CN110060290B

CN110060290B - Binocular parallax calculation method based on 3D convolutional neural network

Info

Publication number: CN110060290B
Application number: CN201910195328.6A
Authority: CN
Inventors: 陈创荣; 成慧; 范正平
Original assignee: Sun Yat Sen University
Current assignee: Sun Yat Sen University
Priority date: 2019-03-14
Filing date: 2019-03-14
Publication date: 2021-06-04
Anticipated expiration: 2039-03-14
Also published as: CN110060290A

Abstract

The invention relates to a binocular disparity calculation method based on a 3D convolutional neural network. The method comprises the following steps: s1, respectively extracting the characteristics of input left and right views according to a defined multi-scale characteristic extraction method; s2, stacking the characteristics of the corresponding parallax positions of the left and right images to obtain a cost volume of 4D; s3, performing cost aggregation by using a 3D CNN sub-network to obtain a log-likelihood estimation of the parallax value, upsampling to the resolution of the original image to obtain a log-likelihood estimation of the possible parallax value of each pixel, and performing log-normalization operation to obtain a new log-likelihood estimation; s4, calculating the set real distribution; s5, carrying out reverse propagation training; s6, after obtaining the parallax log-likelihood distribution of each pixel, converting the parallax log-likelihood distribution into probability to obtain parallax probability distribution; s7, finding out a parallax value corresponding to the maximum probability, and S8, obtaining normalized probability distribution according to the left and right parallax values and the parallax probability distribution; and S9, obtaining a final estimated value of each pixel parallax through weighted average operation. The invention can effectively improve the parallax calculation precision.

Description

Binocular parallax calculation method based on 3D convolutional neural network

Technical Field

The invention relates to the field of binocular vision system processing, in particular to a binocular parallax computing method based on a 3D convolutional neural network.

Background

The binocular vision system is used as a low-cost method for obtaining depth, and has important application in multiple fields of robots. The method comprises the steps of drawing, obstacle avoidance, positioning and the like. Particularly, the method has important application in the fields of automatic driving, augmented reality and the like, such as 3D target detection, 3D environment perception and the like. The method has the characteristics of low cost, high robustness, strong anti-interference performance and the like.

Conventional disparity estimation methods typically consist of 4 parts: feature extraction, cost calculation, cost aggregation and parallax optimization. With the development of convolutional neural networks and related hardware, CNN estimation of disparity becomes a better application. There are still many problems such as extraction of multi-scale features, high-precision optimization of parallax, and the like.

Disclosure of Invention

The present invention provides a solution to at least one of the above-mentioned drawbacks of the prior art.

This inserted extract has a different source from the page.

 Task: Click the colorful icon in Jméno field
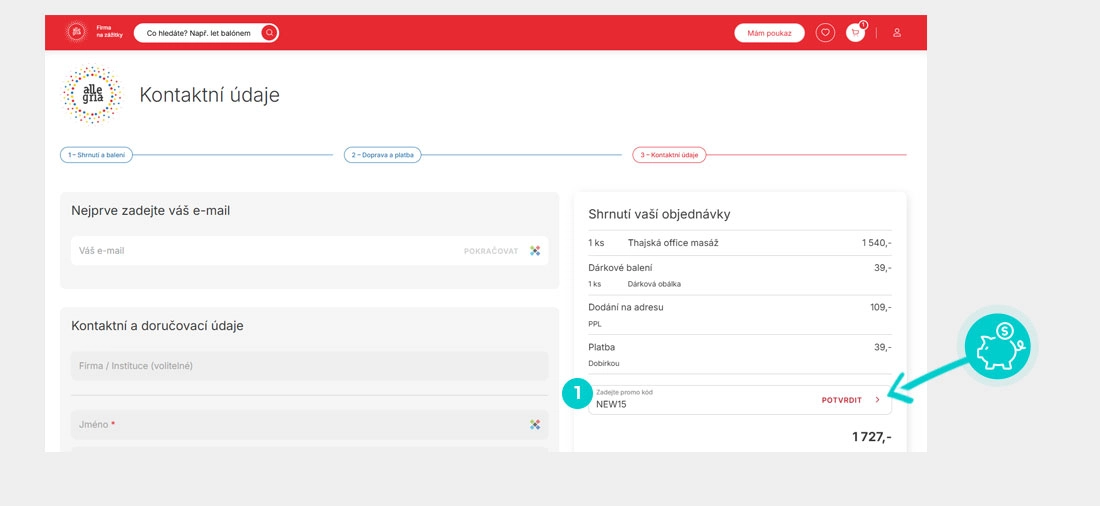tap(535, 425)
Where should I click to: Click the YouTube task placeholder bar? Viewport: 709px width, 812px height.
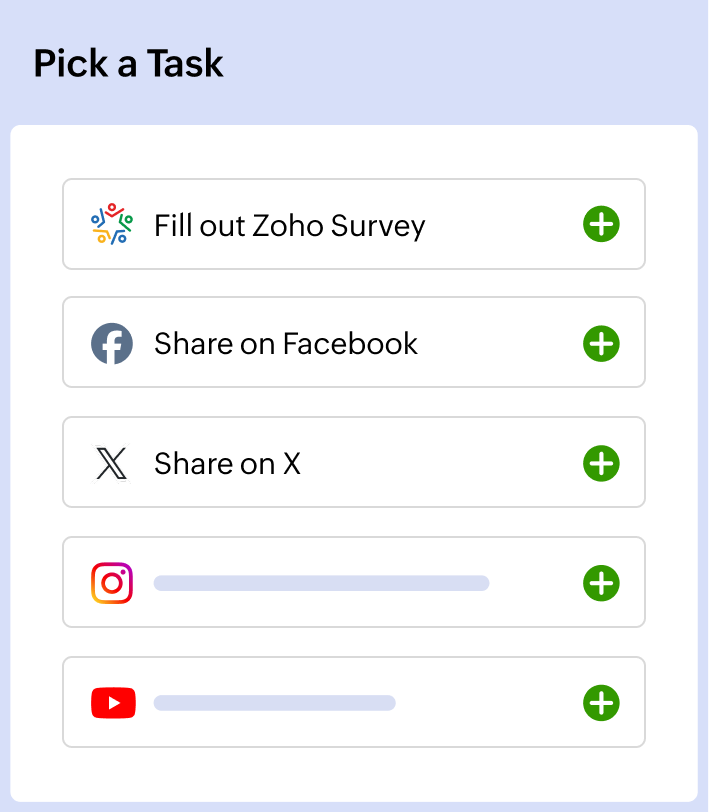[274, 703]
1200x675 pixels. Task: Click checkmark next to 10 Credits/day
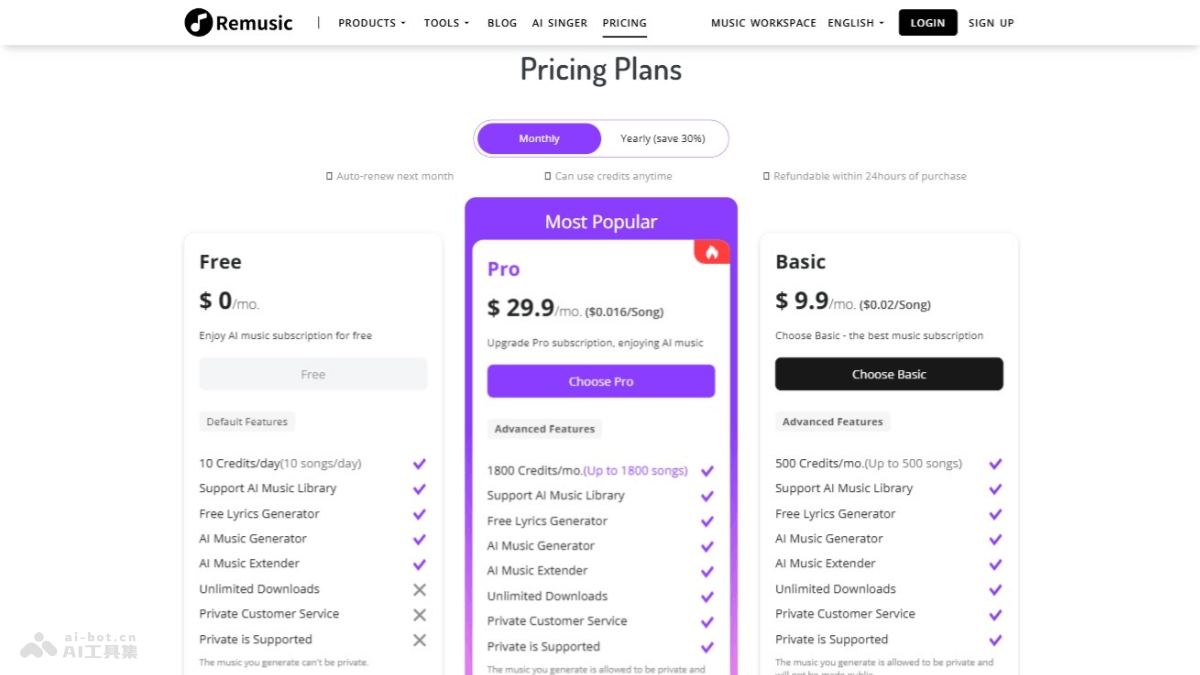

In order to solve the technical problems, the invention adopts the technical scheme that: a binocular disparity calculation method based on a 3D convolutional neural network comprises the following steps:

s1, constructing a multi-scale feature extraction network structure, and defining a multi-scale feature extraction method according to the structure;

s2, respectively extracting the features of the input left image and the input right image according to the feature extraction network method provided in the step S1, and setting the obtained features as F₁、F₂；

S3, according to the extracted left and right image characteristics F₁And F₂Stacking the characteristics of the corresponding parallax positions of the left and right images to obtain 4D costvolume;

s4, based on the constructed 4D costvolume, performing cost aggregation by using a 3DCNN sub-network to obtain a log-likelihood estimation of the parallax value, upsampling the resolution of the original image to obtain a log-likelihood estimation of a possible parallax value of each pixel, and performing log normalization operation to obtain a new log-likelihood estimation, wherein the new log-likelihood estimation is defined as L;

s5, calculating the set real distribution according to the real parallax value of the training data;

s6, calculating cross entropy according to the log likelihood estimation and the real distribution to obtain the loss, and performing back propagation training by using the loss;

s7, local inference: after obtaining the parallax log-likelihood distribution of each pixel, converting the parallax log-likelihood distribution into probability to obtain parallax probability distribution P_i；

S8, based on the obtained parallax probability distribution P_iFinding the parallax value corresponding to the maximum probability, and setting the parallax value as d_max；

S9. the parallax error between left and right sidesValue and disparity probability distribution to obtain normalized probability distribution

S10, obtaining a final estimated value of each pixel parallax through weighted average operation

Further, the method for the multi-scale feature extraction network in the step S1 includes: the method comprises the steps of obtaining features of one scale by passing an input image through a CNN sub-network each time, setting the step length of each CNN sub-network to be 2, totally having 4 CNN sub-networks, totally extracting sub-features of 1/2, 1/4, 1/8 and 1/16 under 4 scales, inputting the stacked features into another CNN sub-network to obtain the weight of the features of each scale, and finally performing weighting operation on the features of the previous 4 scales by using the weight to obtain the final multi-scale features.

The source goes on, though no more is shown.